Fix Crash when IO is being submitted and block size is changed
On Thu, 19 Jul 2012, Jeff Moyer wrote:
> Mikulas Patocka <mpatocka@redhat.com> writes:
>
> > On Tue, 17 Jul 2012, Jeff Moyer wrote:
> >
>
> >> > This is the patch that fixes this crash: it takes a rw-semaphore around
> >> > all direct-IO path.
> >> >
> >> > (note that if someone is concerned about performance, the rw-semaphore
> >> > could be made per-cpu --- take it for read on the current CPU and take it
> >> > for write on all CPUs).
> >>
> >> Here we go again. :-) I believe we had at one point tried taking a rw
> >> semaphore around GUP inside of the direct I/O code path to fix the fork
> >> vs. GUP race (that still exists today). When testing that, the overhead
> >> of the semaphore was *way* too high to be considered an acceptable
> >> solution. I've CC'd Larry Woodman, Andrea, and Kosaki Motohiro who all
> >> worked on that particular bug. Hopefully they can give better
> >> quantification of the slowdown than my poor memory.
> >>
> >> Cheers,
> >> Jeff
> >
> > Both down_read and up_read together take 82 ticks on Core2, 69 ticks on
> > AMD K10, 62 ticks on UltraSparc2 if the target is in L1 cache. So, if
> > percpu rw_semaphores were used, it would slow down only by this amount.
>
> Sorry, I'm not familiar with per-cpu rw semaphores. Where are they
> implemented?
Here I'm resending the upstream patches with per rw-semaphores - percpu
rw-semaphores are implemented in the next patch.

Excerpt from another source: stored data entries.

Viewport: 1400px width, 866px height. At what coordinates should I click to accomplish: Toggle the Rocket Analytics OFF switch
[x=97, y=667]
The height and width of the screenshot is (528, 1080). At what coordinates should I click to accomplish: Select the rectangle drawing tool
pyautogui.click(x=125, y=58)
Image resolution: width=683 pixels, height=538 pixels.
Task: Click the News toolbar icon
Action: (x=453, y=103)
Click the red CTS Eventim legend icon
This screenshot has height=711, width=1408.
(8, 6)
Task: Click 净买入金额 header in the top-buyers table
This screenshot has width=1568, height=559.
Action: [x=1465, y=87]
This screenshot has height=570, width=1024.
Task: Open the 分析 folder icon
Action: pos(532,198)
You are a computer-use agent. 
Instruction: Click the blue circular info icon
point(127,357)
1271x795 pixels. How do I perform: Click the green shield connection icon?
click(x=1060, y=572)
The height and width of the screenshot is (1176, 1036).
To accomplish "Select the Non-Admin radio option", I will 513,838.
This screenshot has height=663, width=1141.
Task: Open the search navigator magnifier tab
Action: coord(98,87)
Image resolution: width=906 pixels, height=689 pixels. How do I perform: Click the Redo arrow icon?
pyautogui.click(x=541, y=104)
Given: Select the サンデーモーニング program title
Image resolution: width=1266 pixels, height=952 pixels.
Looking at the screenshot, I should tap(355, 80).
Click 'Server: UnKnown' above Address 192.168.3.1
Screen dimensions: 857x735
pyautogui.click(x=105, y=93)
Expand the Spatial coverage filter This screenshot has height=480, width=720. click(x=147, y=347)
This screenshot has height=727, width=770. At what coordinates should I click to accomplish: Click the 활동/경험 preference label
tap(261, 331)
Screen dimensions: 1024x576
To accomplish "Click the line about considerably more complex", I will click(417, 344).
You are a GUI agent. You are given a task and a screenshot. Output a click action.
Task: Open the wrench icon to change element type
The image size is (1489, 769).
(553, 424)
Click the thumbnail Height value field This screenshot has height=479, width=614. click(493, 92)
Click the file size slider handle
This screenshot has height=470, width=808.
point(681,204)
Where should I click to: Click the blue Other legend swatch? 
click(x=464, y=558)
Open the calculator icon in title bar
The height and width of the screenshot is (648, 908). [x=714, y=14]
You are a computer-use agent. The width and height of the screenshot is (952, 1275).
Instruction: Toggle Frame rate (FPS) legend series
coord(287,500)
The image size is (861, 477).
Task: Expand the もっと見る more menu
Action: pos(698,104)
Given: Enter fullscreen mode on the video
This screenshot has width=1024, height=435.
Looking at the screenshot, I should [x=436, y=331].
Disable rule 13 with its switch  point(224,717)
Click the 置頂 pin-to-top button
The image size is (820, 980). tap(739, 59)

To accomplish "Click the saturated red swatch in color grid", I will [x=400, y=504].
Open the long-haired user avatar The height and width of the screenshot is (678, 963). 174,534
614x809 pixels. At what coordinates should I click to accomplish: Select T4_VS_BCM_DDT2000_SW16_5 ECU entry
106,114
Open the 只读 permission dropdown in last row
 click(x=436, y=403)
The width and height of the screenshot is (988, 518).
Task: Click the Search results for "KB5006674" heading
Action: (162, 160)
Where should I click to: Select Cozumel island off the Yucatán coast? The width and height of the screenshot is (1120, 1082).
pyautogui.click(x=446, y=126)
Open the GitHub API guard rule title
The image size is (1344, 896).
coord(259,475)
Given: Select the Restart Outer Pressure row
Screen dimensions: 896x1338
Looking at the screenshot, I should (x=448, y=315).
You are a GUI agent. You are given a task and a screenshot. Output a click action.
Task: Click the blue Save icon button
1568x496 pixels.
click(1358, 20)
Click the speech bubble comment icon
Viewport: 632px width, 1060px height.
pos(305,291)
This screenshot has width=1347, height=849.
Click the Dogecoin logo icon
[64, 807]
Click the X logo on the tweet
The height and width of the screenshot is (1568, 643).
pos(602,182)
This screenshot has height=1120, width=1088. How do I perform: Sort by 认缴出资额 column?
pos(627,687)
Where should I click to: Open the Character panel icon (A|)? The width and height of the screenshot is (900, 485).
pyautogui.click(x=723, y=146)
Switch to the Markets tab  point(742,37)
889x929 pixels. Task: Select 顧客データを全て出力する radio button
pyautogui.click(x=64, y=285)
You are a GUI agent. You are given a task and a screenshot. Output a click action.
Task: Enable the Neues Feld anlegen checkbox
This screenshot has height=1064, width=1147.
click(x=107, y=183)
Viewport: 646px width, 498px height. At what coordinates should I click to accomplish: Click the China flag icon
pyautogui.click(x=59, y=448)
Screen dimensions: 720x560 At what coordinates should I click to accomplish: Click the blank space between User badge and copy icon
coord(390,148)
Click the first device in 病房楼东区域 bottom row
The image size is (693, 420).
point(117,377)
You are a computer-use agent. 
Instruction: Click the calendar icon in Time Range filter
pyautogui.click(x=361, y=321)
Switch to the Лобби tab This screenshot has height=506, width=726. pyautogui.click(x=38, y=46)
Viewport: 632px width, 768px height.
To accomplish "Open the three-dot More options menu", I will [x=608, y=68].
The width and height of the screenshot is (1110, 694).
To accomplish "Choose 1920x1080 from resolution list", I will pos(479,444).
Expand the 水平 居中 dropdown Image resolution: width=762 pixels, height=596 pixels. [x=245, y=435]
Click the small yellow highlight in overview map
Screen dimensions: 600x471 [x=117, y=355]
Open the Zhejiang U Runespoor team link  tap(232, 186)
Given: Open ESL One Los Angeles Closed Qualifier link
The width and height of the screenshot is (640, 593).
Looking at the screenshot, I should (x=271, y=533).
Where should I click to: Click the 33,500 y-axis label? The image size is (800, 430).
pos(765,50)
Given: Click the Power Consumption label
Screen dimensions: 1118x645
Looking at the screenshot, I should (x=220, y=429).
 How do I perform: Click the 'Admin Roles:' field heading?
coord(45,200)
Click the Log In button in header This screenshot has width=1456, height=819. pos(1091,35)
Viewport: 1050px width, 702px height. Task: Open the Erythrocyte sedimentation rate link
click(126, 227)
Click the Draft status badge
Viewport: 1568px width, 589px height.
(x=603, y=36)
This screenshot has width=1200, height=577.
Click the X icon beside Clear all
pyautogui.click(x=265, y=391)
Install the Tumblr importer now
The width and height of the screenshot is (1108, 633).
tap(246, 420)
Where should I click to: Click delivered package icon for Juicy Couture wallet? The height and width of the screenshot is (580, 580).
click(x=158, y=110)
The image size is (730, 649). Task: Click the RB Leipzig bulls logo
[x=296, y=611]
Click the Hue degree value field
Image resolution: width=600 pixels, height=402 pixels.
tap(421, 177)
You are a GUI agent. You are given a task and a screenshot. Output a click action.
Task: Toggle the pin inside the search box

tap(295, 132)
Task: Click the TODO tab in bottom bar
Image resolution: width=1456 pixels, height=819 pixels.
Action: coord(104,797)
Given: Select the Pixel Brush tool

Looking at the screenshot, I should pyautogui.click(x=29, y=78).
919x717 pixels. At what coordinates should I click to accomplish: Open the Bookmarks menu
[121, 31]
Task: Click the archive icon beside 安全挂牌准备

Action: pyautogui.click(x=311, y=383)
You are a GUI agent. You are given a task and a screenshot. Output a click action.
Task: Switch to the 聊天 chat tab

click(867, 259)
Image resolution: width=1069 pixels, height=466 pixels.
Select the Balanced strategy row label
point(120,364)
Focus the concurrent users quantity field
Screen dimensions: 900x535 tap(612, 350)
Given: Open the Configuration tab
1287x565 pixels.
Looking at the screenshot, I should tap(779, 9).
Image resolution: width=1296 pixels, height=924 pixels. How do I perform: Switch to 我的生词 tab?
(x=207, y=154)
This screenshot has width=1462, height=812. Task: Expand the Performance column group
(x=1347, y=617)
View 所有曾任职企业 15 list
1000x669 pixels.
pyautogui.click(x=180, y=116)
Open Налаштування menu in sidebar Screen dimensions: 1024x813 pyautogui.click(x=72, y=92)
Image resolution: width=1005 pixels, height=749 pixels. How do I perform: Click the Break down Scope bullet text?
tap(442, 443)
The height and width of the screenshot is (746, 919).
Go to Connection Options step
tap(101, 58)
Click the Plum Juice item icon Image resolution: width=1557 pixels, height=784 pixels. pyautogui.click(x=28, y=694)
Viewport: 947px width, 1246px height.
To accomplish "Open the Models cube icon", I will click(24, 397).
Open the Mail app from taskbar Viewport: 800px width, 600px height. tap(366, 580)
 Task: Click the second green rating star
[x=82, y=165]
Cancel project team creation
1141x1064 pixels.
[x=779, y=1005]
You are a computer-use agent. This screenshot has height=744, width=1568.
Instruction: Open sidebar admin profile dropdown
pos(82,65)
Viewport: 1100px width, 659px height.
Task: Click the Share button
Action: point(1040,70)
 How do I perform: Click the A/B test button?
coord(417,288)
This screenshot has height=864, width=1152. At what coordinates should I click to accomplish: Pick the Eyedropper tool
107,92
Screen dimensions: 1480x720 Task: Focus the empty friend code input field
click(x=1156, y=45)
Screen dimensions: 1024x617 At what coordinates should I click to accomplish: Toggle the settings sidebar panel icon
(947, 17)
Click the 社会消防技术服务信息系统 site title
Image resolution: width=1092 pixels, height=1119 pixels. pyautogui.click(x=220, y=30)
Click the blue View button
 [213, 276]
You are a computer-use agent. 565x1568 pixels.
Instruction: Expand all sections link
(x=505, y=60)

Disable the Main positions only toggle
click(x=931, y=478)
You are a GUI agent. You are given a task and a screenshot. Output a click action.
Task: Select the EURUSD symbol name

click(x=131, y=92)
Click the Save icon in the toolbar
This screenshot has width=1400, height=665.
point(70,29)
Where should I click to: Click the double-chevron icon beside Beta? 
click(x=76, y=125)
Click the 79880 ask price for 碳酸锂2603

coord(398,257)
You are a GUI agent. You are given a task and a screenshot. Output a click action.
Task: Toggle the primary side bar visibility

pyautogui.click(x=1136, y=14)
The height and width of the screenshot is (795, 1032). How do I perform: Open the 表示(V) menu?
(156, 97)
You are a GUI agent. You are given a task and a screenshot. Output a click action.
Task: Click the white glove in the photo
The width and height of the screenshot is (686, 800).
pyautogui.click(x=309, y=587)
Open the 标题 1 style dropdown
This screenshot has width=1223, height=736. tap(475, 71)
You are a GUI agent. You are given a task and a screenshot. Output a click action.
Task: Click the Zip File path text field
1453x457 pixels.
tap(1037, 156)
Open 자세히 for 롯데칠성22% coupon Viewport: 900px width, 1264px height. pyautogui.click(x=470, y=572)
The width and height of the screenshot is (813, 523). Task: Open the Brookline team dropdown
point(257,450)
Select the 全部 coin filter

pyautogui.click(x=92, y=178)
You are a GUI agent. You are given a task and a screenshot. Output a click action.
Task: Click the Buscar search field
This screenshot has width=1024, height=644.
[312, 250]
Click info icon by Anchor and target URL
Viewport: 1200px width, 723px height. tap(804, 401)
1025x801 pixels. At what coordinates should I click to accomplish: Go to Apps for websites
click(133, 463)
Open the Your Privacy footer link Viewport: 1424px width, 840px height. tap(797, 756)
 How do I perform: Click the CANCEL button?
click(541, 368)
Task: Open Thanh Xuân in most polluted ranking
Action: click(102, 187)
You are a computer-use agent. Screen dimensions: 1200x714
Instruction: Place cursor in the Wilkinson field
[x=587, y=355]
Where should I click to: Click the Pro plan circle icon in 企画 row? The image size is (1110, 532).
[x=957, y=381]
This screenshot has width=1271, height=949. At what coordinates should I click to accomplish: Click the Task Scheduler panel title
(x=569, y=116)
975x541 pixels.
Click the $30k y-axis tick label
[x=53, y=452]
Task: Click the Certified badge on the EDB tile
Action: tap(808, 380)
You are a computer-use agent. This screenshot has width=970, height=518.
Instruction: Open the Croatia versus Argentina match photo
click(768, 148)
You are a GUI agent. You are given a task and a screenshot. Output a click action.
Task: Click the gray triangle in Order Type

(For Jeff: you can use your patch for RHEL-6 that you did for perfocmance
testing, with the change that I proposed).
Mikulas
---
blockdev: fix a crash when block size is changed and I/O is issued simultaneously
The kernel may crash when block size is changed and I/O is issued
simultaneously.
Because some subsystems (udev or lvm) may read any block device anytime,
the bug actually puts any code that changes a block device size in
jeopardy.
The crash can be reproduced if you place "msleep(1000)" to
blkdev_get_blocks just before "bh->b_size = max_blocks <<
inode->i_blkbits;".
Then, run "dd if=/dev/ram0 of=/dev/null bs=4k count=1 iflag=direct"
While it is waiting in msleep, run "blockdev --setbsz 2048 /dev/ram0"
You get a BUG.
The direct and non-direct I/O is written with the assumption that block
size does not change. It doesn't seem practical to fix these crashes
one-by-one there may be many crash possibilities when block size changes
at a certain place and it is impossible to find them all and verify the
code.
This patch introduces a new rw-lock bd_block_size_semaphore. The lock is
taken for read during I/O. It is taken for write when changing block
size. Consequently, block size can't be changed while I/O is being
submitted.
For asynchronous I/O, the patch only prevents block size change while
the I/O is being submitted. The block size can change when the I/O is in
progress or when the I/O is being finished. This is acceptable because
there are no accesses to block size when asynchronous I/O is being
finished.
The patch prevents block size changing while the device is mapped with
mmap.
int set_blocksize(struct block_device *bdev, int size)
{
+ struct address_space *mapping;
+
/* Size must be a power of two, and between 512 and PAGE_SIZE */
if (size > PAGE_SIZE || size < 512 || !is_power_of_2(size))
return -EINVAL;
@@ -124,6 +126,20 @@ int set_blocksize(struct block_device *b
if (size < bdev_logical_block_size(bdev))
return -EINVAL;
+ /* Prevent starting I/O or mapping the device */
+ down_write(&bdev->bd_block_size_semaphore);
+
+ /* Check that the block device is not memory mapped */
+ mapping = bdev->bd_inode->i_mapping;
+ mutex_lock(&mapping->i_mmap_mutex);
+ if (!prio_tree_empty(&mapping->i_mmap) ||
+ !list_empty(&mapping->i_mmap_nonlinear)) {
+ mutex_unlock(&mapping->i_mmap_mutex);
+ up_write(&bdev->bd_block_size_semaphore);
+ return -EBUSY;
+ }
+ mutex_unlock(&mapping->i_mmap_mutex);
+
/* Don't change the size if it is same as current */
if (bdev->bd_block_size != size) {
sync_blockdev(bdev);
@@ -131,6 +147,9 @@ int set_blocksize(struct block_device *b
bdev->bd_inode->i_blkbits = blksize_bits(size);
kill_bdev(bdev);
}
+
+ up_write(&bdev->bd_block_size_semaphore);
+
return 0;
}